2 Sam 7, 18-19. 24-29
Hoy hemos oído la respuesta oracional de David a la profecía de Natán, en la que el Señor le prometía una descendencia y un reino para su dinastía.
La oración de David, como se ha hecho notar, tiene tres partes:
Primero, un acto de humildad ante los beneficios recibidos: «¿Quién soy yo, Señor… para que me hayas favorecido tanto…?»
Segundo, un himno de alabanza: «Nadie hay como tú, ni hay otro Dios fuera de ti».
Y tercero, una súplica para que Dios guarde sus promesas: «Dígnate, pues, ahora, bendecir la casa de tu siervo, para que permanezca siempre ante ti, porque tú, Señor, Dios, lo has dicho, y con tu bendición, la casa de tu siervo será bendita para siempre».
Esta es una oración modelo: reconocer la grandeza del Señor y reconocer la propia pequeñez, reconocer su misericordia, alabándola y, como expresión de esos reconocimientos, la expresión de la súplica confiada.
Mc 4, 21-25
Hoy San Marcos nos narra unas sentencias que han quedado en la memoria de los discípulos. La primera tomada del diario vivir y de la necesidad de la luz. No se puede, ni se debe esconder la luz. Es para que alumbre a toda la casa. Igual el discípulo de Jesús no debe permanecer en la oscuridad y en la indiferencia. Con sus obras y sus palabras debe mostrarse como seguidor de Jesús.

Los datos →
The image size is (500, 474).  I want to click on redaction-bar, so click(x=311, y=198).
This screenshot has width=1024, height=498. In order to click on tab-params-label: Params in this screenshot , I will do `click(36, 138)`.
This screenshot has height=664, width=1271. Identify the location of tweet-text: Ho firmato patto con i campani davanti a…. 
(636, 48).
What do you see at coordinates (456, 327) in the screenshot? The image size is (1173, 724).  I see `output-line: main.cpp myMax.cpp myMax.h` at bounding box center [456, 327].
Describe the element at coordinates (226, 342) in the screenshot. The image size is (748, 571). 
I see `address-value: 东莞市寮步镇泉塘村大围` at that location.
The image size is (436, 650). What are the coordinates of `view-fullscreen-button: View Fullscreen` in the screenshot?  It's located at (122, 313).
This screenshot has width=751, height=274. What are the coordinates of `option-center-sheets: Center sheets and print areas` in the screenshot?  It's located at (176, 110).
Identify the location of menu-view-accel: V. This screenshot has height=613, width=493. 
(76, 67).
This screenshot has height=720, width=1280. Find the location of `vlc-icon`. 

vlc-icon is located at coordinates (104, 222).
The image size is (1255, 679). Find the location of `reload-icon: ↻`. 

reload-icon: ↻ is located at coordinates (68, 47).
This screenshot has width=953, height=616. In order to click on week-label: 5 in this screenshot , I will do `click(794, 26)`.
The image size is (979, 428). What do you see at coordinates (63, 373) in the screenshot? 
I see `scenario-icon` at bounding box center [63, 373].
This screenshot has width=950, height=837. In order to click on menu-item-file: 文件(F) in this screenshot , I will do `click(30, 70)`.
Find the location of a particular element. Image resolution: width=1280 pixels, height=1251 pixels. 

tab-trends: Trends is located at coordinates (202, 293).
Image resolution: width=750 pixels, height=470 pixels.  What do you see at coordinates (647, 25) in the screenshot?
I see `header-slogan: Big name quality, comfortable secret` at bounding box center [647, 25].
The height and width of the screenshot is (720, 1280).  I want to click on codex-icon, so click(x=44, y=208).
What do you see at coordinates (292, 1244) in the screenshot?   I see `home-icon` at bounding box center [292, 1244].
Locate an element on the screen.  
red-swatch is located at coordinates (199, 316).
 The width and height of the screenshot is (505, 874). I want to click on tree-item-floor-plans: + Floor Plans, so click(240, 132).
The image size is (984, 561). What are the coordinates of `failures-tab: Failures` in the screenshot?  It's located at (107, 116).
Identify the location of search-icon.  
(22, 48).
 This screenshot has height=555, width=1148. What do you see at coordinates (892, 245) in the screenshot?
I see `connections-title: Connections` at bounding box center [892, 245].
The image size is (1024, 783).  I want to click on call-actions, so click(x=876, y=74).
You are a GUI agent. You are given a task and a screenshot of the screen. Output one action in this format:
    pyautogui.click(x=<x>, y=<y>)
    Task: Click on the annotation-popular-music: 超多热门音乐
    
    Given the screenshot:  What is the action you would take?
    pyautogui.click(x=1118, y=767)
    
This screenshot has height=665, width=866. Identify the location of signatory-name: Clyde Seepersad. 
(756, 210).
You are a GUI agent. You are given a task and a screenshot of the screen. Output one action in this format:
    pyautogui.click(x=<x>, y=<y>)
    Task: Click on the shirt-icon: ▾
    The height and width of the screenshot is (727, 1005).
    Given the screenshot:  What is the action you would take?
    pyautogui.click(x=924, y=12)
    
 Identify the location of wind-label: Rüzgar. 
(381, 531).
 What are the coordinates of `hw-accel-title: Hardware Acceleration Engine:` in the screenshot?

Tareas y ejercicios →
• 1. Devuelve el fragmento del comentario que comienza en "La oración de" y termina en "la súplica confiada.".
• 2. Según el comentario, ¿cuántas partes tiene la oración de David y cuáles son?
El listado no interviene en nada de esto.

Soluciones →
• 1.
La oración de David, como se ha hecho notar, tiene tres partes:
Primero, un acto de humildad ante los beneficios recibidos: «¿Quién soy yo, Señor… para que me hayas favorecido tanto…?»
Segundo, un himno de alabanza: «Nadie hay como tú, ni hay otro Dios fuera de ti».
Y tercero, una súplica para que Dios guarde sus promesas: «Dígnate, pues, ahora, bendecir la casa de tu siervo, para que permanezca siempre ante ti, porque tú, Señor, Dios, lo has dicho, y con tu bendición, la casa de tu siervo será bendita para siempre».
Esta es una oración modelo: reconocer la grandeza del Señor y reconocer la propia pequeñez, reconocer su misericordia, alabándola y, como expresión de esos reconocimientos, la expresión de la súplica confiada.

• 2. Tres: un acto de humildad ante los beneficios recibidos, un himno de alabanza y una súplica para que Dios guarde sus promesas.